The required answer is every line of the data containing the word "computer".
Start of Information provided
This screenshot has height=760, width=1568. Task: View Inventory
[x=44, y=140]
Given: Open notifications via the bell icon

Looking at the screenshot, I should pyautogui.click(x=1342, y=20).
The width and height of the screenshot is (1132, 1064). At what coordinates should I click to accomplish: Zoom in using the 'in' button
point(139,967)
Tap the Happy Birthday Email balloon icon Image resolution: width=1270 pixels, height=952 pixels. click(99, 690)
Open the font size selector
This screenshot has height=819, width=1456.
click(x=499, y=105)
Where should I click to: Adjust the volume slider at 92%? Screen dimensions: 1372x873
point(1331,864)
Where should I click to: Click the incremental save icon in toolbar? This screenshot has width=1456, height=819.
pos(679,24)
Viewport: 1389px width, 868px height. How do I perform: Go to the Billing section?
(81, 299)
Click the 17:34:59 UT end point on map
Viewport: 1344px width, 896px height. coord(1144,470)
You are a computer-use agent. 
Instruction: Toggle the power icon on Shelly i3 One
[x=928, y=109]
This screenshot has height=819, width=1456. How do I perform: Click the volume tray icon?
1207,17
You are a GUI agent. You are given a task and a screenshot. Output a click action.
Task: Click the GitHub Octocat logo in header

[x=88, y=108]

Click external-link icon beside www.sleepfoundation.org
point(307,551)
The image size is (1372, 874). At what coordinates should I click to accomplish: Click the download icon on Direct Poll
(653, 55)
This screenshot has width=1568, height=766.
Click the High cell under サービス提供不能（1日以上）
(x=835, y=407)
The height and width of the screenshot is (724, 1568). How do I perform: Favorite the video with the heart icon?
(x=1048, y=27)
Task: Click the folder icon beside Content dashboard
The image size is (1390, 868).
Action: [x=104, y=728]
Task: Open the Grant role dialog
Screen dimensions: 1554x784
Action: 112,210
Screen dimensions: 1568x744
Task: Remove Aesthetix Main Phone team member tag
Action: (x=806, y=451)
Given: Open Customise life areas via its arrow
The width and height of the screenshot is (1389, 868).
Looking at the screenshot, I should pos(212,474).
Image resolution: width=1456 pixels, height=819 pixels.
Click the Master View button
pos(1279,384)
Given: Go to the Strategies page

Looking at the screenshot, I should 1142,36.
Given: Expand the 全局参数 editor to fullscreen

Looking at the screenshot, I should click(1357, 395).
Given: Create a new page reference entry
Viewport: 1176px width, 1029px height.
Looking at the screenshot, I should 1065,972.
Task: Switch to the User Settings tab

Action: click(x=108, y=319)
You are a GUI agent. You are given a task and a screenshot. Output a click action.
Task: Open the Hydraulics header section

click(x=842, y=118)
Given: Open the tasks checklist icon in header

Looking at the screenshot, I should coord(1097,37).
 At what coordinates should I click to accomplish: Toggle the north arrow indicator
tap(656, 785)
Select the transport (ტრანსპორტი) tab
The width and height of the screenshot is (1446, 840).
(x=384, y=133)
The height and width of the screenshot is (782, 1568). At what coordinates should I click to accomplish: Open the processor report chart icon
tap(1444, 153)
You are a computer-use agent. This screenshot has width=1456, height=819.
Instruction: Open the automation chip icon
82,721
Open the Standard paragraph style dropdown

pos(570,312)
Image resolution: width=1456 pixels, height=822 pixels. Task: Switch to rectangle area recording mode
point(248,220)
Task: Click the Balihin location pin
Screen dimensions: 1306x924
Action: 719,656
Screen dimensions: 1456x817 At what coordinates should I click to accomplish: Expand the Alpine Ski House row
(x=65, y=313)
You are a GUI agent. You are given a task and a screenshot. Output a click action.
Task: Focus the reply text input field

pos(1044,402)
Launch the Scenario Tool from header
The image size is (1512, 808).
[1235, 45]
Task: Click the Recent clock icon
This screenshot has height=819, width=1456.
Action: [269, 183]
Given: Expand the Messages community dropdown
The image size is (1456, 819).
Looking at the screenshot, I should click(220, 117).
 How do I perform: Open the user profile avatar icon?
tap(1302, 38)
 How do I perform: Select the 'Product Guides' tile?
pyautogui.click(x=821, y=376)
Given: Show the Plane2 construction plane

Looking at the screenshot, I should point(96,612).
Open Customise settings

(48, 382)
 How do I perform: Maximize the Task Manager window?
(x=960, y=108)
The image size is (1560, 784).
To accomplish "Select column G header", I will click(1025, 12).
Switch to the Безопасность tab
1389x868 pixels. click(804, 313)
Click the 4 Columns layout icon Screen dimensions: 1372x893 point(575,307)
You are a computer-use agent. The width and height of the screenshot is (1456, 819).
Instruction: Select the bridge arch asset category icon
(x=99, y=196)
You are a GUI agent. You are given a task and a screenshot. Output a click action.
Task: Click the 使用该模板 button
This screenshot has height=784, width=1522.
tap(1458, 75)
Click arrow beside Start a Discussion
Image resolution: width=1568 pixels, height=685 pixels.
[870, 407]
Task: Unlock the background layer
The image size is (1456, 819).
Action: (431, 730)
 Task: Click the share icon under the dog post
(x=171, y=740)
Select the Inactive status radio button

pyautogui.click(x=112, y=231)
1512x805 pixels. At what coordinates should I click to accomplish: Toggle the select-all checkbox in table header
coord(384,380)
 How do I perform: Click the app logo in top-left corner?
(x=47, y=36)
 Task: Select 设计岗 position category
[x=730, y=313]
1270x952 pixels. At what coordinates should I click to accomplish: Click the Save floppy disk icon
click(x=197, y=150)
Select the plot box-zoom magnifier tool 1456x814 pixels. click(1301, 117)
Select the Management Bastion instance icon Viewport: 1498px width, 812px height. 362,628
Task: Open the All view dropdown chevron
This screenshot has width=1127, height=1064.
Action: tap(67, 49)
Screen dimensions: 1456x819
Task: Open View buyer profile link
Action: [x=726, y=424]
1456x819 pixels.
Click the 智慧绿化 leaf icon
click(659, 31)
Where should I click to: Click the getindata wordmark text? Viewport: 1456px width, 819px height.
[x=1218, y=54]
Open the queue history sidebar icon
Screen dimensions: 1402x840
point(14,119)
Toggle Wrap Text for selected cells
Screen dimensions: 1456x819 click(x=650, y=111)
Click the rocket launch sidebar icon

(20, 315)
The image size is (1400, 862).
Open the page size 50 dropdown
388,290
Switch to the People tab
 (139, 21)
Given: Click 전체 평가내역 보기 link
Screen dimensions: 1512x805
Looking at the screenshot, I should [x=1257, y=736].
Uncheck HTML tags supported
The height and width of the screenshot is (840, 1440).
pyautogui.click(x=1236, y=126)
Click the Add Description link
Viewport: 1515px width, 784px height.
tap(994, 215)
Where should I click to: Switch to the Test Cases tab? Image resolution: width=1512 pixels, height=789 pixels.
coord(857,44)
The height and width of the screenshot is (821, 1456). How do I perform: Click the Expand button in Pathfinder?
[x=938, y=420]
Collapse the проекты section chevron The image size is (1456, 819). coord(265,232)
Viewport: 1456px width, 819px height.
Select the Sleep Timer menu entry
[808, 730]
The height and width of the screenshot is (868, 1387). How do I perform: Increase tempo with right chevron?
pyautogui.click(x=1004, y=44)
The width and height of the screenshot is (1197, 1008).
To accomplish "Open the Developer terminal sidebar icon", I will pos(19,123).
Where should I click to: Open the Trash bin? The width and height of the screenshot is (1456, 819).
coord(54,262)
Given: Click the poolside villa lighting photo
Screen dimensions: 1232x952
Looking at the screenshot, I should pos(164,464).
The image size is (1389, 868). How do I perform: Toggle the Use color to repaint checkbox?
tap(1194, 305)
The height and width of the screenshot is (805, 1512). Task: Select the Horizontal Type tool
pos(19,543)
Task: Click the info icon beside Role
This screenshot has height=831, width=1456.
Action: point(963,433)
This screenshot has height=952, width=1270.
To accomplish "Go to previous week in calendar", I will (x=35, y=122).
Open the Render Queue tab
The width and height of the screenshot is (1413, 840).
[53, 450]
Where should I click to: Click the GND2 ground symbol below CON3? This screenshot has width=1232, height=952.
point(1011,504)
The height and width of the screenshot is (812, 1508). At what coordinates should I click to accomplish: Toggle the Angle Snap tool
End of Information provided
▶ [Your response]:
You are a computer-use agent. 
You are a computer-use agent. This screenshot has width=1456, height=819.
You are a computer-use agent. The width and height of the screenshot is (1456, 819).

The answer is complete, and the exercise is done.